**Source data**
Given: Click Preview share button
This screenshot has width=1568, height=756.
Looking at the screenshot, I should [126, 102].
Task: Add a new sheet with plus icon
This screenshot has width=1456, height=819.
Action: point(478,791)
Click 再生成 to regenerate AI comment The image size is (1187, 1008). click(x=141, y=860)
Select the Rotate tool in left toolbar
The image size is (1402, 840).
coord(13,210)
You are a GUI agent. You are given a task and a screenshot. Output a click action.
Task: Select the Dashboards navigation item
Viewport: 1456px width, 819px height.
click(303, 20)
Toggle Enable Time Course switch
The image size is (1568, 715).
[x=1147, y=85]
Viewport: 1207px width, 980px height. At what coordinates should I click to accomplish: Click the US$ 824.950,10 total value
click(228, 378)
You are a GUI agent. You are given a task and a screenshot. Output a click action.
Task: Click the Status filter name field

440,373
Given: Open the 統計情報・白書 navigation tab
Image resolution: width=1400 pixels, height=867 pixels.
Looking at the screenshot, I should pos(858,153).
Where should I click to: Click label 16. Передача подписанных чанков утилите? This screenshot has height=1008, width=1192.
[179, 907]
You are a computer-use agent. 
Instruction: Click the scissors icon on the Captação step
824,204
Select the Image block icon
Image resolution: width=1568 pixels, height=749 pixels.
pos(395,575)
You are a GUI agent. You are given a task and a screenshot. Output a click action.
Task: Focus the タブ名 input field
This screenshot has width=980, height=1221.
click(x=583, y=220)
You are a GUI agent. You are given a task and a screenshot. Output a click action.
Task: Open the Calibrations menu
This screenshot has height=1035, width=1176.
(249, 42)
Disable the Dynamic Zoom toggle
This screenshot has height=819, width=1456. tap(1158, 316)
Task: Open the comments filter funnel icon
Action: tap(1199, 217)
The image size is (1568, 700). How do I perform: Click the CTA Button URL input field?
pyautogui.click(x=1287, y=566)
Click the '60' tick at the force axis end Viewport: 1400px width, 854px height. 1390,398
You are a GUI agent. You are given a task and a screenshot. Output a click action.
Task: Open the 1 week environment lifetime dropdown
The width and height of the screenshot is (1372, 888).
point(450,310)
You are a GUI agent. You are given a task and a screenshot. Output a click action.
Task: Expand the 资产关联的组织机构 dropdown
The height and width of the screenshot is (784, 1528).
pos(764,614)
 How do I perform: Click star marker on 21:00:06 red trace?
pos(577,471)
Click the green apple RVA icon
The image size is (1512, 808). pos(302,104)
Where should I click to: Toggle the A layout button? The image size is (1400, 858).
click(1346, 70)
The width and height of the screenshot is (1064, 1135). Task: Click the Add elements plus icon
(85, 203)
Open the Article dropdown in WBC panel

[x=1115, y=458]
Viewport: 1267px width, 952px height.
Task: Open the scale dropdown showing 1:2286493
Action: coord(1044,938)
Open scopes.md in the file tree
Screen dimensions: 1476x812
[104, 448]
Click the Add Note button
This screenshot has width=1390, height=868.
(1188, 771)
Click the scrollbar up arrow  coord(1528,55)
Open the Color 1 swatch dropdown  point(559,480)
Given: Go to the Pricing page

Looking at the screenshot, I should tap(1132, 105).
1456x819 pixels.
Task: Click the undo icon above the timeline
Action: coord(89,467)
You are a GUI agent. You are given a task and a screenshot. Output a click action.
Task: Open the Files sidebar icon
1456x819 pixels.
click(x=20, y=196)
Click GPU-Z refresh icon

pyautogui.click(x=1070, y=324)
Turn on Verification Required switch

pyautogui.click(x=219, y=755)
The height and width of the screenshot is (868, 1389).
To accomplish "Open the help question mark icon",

**Work order**
Repeat exactly the lines from the first line of the records above through the line containing "Given: Open the 統計情報・白書 navigation tab", both included, and nothing else.

**Solution to the exercise**
Given: Click Preview share button
This screenshot has width=1568, height=756.
Looking at the screenshot, I should [126, 102].
Task: Add a new sheet with plus icon
This screenshot has width=1456, height=819.
Action: point(478,791)
Click 再生成 to regenerate AI comment The image size is (1187, 1008). click(x=141, y=860)
Select the Rotate tool in left toolbar
The image size is (1402, 840).
coord(13,210)
You are a GUI agent. You are given a task and a screenshot. Output a click action.
Task: Select the Dashboards navigation item
Viewport: 1456px width, 819px height.
click(303, 20)
Toggle Enable Time Course switch
The image size is (1568, 715).
[x=1147, y=85]
Viewport: 1207px width, 980px height. At what coordinates should I click to accomplish: Click the US$ 824.950,10 total value
click(228, 378)
You are a GUI agent. You are given a task and a screenshot. Output a click action.
Task: Click the Status filter name field

440,373
Given: Open the 統計情報・白書 navigation tab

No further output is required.